• [ASSIGNED TASK] After finding the line with "Open more options" in the entries below, copy that line and each one after it exactly, through the last line, and omit pictures.

• [GIVEN INFORMATION]
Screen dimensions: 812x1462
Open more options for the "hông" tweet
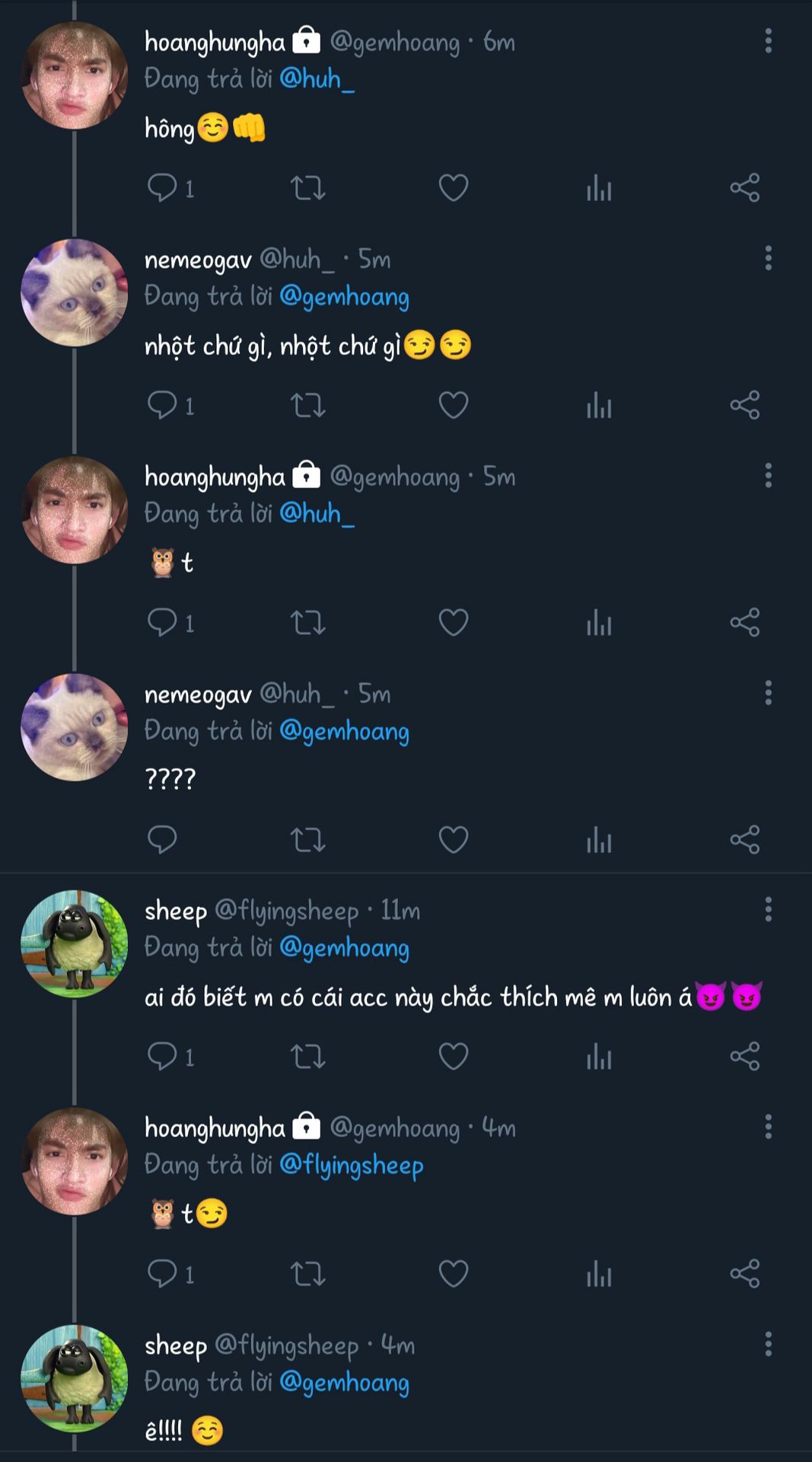tap(768, 41)
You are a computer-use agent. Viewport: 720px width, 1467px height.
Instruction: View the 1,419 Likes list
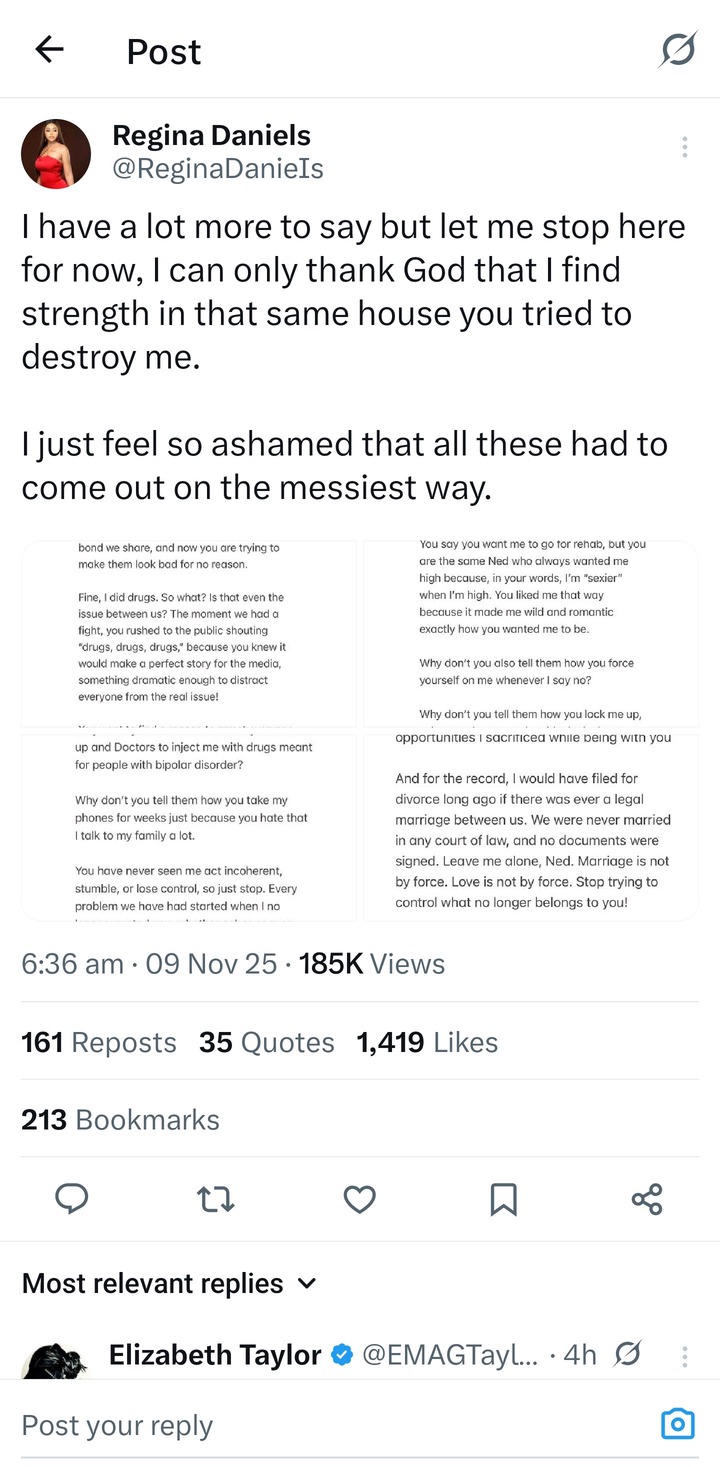click(427, 1042)
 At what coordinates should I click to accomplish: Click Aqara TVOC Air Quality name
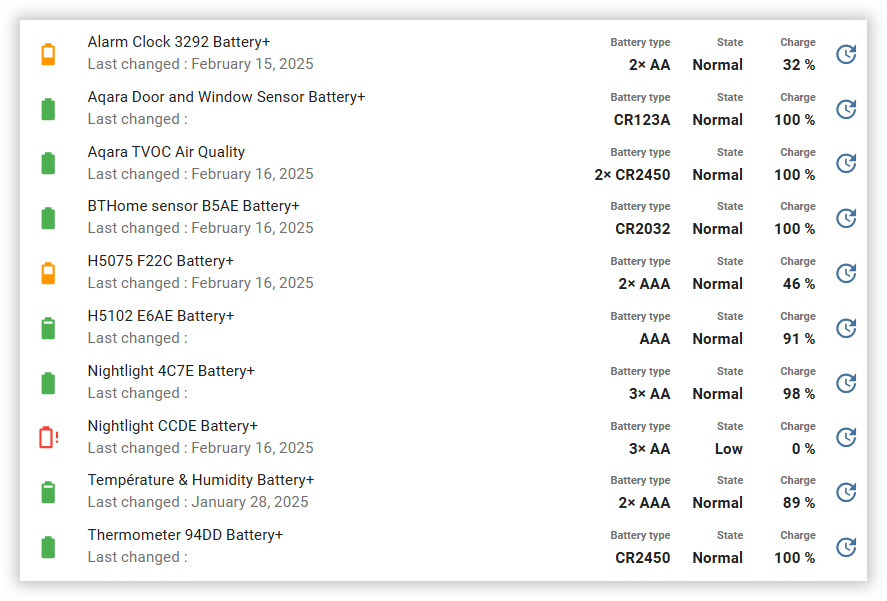coord(166,152)
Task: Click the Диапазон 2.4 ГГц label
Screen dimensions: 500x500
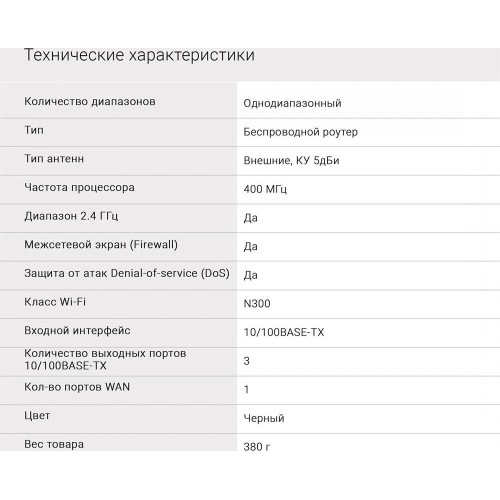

• [COMPLETED EXERCISE]
Open more options for the "hông" tweet
tap(768, 41)
You are a computer-use agent. Viewport: 720px width, 1467px height.
Instruction: View the 1,419 Likes list
click(427, 1042)
 At what coordinates should I click to accomplish: Click Aqara TVOC Air Quality name
coord(166,152)
Task: Click the Диапазон 2.4 ГГц label
Screen dimensions: 500x500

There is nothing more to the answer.